▶ **Instruções de trabalho**:
1. Resuma o texto sobre liberdade e igualdade em duas frases.
2. Devolva, sem qualquer alteração, o trecho do texto sobre liberdade e igualdade que vai de "António Barreto" até "o mais premente.".

▶ **Texto**:
____

OPINIÃO
Livres e iguais
Criar a igualdade à força só com enorme prejuízo da
liberdade. O combate contra o racismo, nas suas modalidades radicais, degenera
rapidamente em racismo.
António Barreto
26 de Junho de
2021, 0:10
https://www.publico.pt/2021/06/26/opiniao/opiniao/livres-iguais-1968022
A mais temível
ameaça actual contra a liberdade e a democracia é a desigualdade. Seja esta
social, racial, cultural, política ou económica. A desigualdade crescente
envenena de tal modo as relações sociais que a liberdade e a democracia se
encontram sob ameaça. No passado, a pobreza estava escondida e a desigualdade
disfarçada. Hoje, uma e outra são universalmente visíveis. Associada a outros
factores de carácter político e cultural, a desigualdade é fonte de conflitos
que põem em causa a solidez das instituições. Por isso, é o mais premente.

____

▶ **Dados armazenados**:
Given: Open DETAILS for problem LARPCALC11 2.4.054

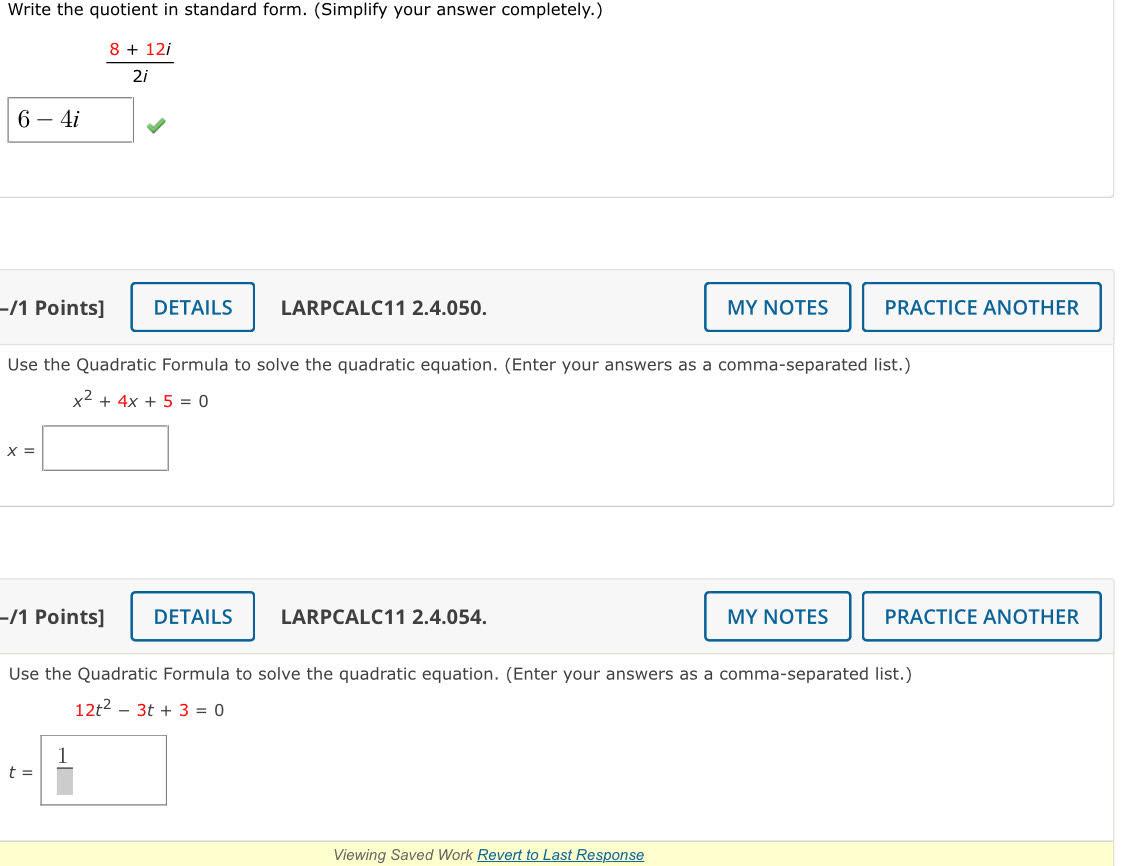Looking at the screenshot, I should pyautogui.click(x=192, y=616).

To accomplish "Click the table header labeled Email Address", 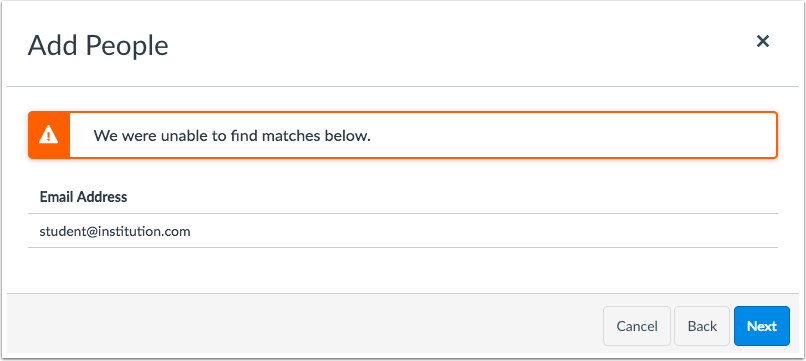I will pyautogui.click(x=83, y=196).

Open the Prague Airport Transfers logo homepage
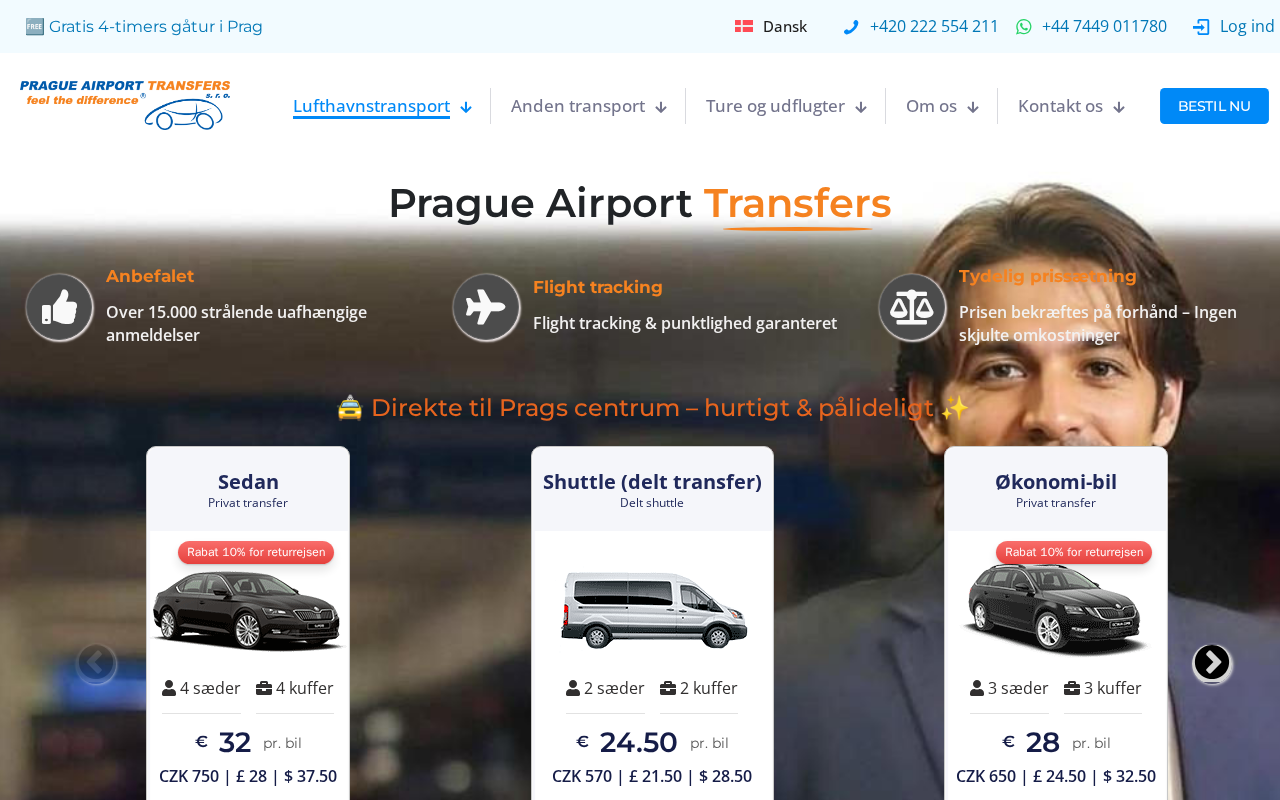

____

▶ **Conjunto de respostas**:
1. O texto defende que a desigualdade, seja social, racial, cultural, política ou económica, é hoje a ameaça mais temível à liberdade e à democracia, porque envenena as relações sociais. Se no passado a pobreza estava escondida e a desigualdade disfarçada, agora ambas são universalmente visíveis e, associadas a outros fatores políticos e culturais, geram conflitos que põem em causa a solidez das instituições.

2.
António Barreto
26 de Junho de
2021, 0:10
https://www.publico.pt/2021/06/26/opiniao/opiniao/livres-iguais-1968022
A mais temível
ameaça actual contra a liberdade e a democracia é a desigualdade. Seja esta
social, racial, cultural, política ou económica. A desigualdade crescente
envenena de tal modo as relações sociais que a liberdade e a democracia se
encontram sob ameaça. No passado, a pobreza estava escondida e a desigualdade
disfarçada. Hoje, uma e outra são universalmente visíveis. Associada a outros
factores de carácter político e cultural, a desigualdade é fonte de conflitos
que põem em causa a solidez das instituições. Por isso, é o mais premente.